Cicogne in missione di Nicholas Stoller e Doug Sweetland: la recensione

rev-1-ita_stork_vert_online_tsr_intl_2764x4096_master-2-691x1024_jpg_1003x0_crop_q85Animazione che non entusiasma e che fatica a intrattenere

Prodotto dalla Warner Animation Group, Cicogne in missione è un prodotto innocuo, senza infamia e senza lode. Un film d’animazione facilmente dimenticabile, che riporta in auge il mito della tradizionale cicogna grazie a una “strana coppia” impegnata in un’avventura rocambolesca.

Una volta le cicogne consegnavano bambini, ora i tempi sono cambiati e si dedicano alla consegna di materiale elettronico. Nel loro quartier generale sono molto organizzati, ma l’unico ingranaggio non funzionante è una bambina mai giunta a destinazione, ormai adulta. Sarà proprio lei a combinare un disastro, riattivando la macchina costruttrice di bambini, che sforna un bebé da far recapitare a tutti i costi.
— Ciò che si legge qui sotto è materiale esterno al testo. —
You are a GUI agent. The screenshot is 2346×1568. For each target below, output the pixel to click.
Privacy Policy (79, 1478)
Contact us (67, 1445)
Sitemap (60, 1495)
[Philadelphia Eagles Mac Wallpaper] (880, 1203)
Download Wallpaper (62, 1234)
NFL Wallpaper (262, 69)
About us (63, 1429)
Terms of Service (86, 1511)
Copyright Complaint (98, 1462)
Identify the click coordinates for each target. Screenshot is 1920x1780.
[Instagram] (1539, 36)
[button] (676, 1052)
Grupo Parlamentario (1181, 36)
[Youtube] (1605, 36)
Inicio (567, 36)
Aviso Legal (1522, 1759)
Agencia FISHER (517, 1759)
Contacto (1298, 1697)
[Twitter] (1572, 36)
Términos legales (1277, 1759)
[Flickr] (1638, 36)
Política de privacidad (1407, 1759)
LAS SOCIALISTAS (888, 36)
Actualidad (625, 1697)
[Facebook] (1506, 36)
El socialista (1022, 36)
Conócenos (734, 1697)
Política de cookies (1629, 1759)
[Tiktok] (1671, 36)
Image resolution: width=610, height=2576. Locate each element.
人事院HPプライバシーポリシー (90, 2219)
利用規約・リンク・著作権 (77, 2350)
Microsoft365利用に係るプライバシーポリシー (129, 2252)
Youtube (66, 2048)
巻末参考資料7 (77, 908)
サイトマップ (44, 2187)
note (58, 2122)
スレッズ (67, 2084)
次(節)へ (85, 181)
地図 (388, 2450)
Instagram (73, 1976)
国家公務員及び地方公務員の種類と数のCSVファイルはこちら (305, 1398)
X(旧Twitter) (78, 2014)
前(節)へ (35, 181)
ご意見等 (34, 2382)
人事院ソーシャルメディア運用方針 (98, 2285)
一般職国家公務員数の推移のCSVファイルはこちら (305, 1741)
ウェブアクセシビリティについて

Dopo il successo di The Lego Movie, la WAG torna a produrre e decide di destinare la regia di Cicogne in missione a Nicholas Stoller e Doug Sweetland, quest’ultimo animatore di pellicole cult come Toy Story, Toy Story 2, Monsters & Co. e Gli incredibili. Il risultato purtroppo è altalenante e, nonostante l’intento sia quello di recuperare il mito della cicogna come uccello portatore di bambini alle famiglie colme di affetto, l’avventura di Junior e Tulip è decisamente poco trascinante e sbrigativa. Probabilmente perché il pubblico a cui si rivolge è quasi esclusivamente infantile e perché non si prende il rischio di imboccare divagazioni ironiche degne di rilevanza; tuttavia, pur senza infamia e senza lode, il film del duo Stoller-Sweetland è chiaramente innocuo e privo di ambizioni.

E tutto ciò è un vero peccato, perché c’era il materiale per poter approfondire temi come l’importanza della famiglia (la vicenda che si sviluppa parallelamente all’avventura mette in evidenza quali siano le cose importanti della vita), i sentimenti che pervadono l’orfana Tulip, la sua aspirazione di incontrare i propri genitori e il rapporto tecnologia-quotidiano, che ha spinto i volatili ad abbandonare i fagotti e preferire loro un contenitore freddo ed ermetico. E invece i due registi optano per l’appiattimento di qualsiasi spunto di riflessione, in favore di un’avventura poco coinvolgente e che difficilmente si pone come obiettivo quello di accontentare il numero più elevato di spettatori.

Insomma Cicogne in missione è un film che riempie l’offerta senza incidere in modo vigoroso. Pessimo il doppiaggio di Federico Russo, Alessia Marcuzzi e Vincenzo Salemme, chiaramente delle voci fuori dal coro, chiamate per far apparire il loro nome sul cartellone in modo da accattivarsi il pubblico pagante.